== What is required ==
Below this line are records; write out exactly the lines from the one containing "You are a computer-use" through the one containing "The height and", with the pictures left out.

[[ Exercise inputs open ]]

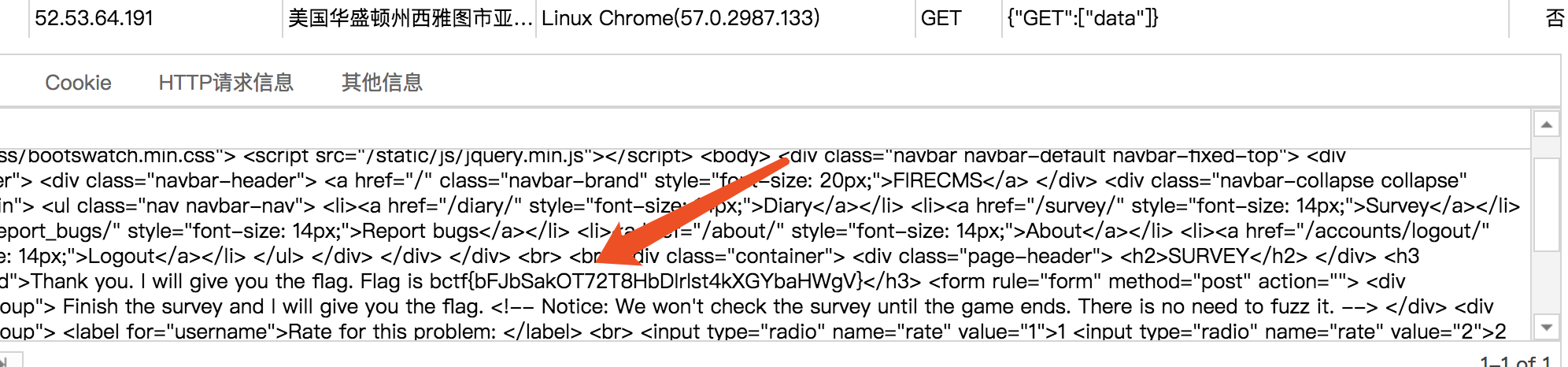The width and height of the screenshot is (1568, 367).
Task: Select the 美国华盛顿州西雅图 location cell
Action: point(409,18)
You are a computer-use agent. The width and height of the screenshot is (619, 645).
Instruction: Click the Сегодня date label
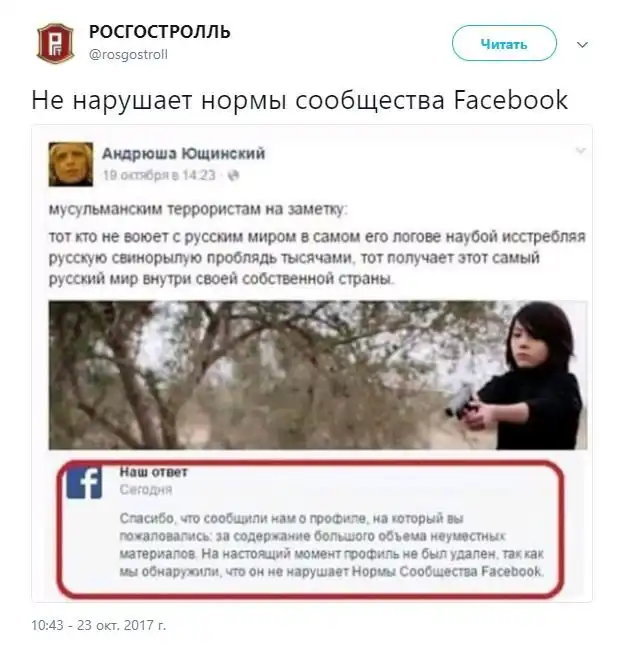(x=146, y=490)
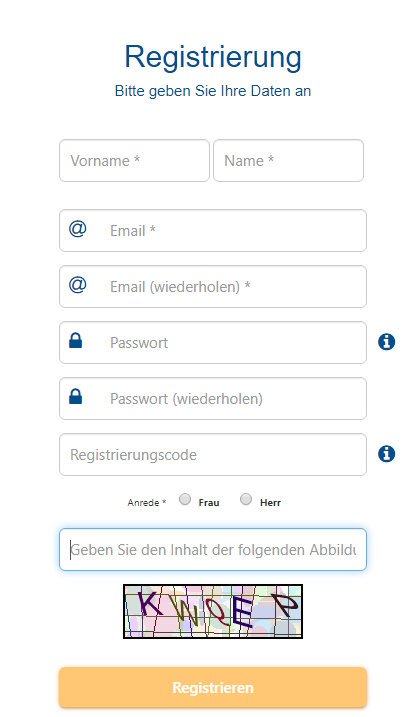Screen dimensions: 415x717
Task: Click the @ icon in Email (wiederholen) field
Action: 77,284
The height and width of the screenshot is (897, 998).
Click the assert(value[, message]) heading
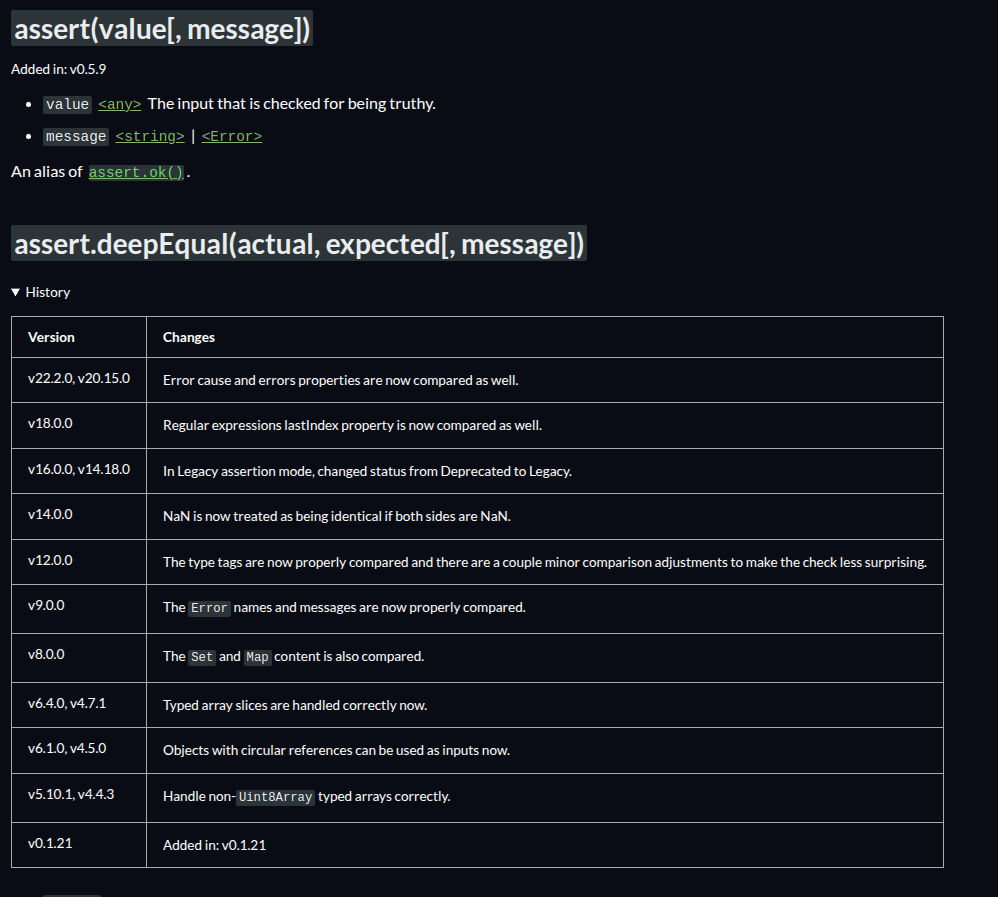coord(162,29)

[[ Exercise inputs closed ]]

== Finished exercise ==
You are a computer-use agent. The width and height of the screenshot is (619, 645).
Instruction: Click the Сегодня date label
(x=146, y=490)
Screen dimensions: 415x717
Task: Click the @ icon in Email (wiederholen) field
Action: 77,284
The height and width of the screenshot is (897, 998).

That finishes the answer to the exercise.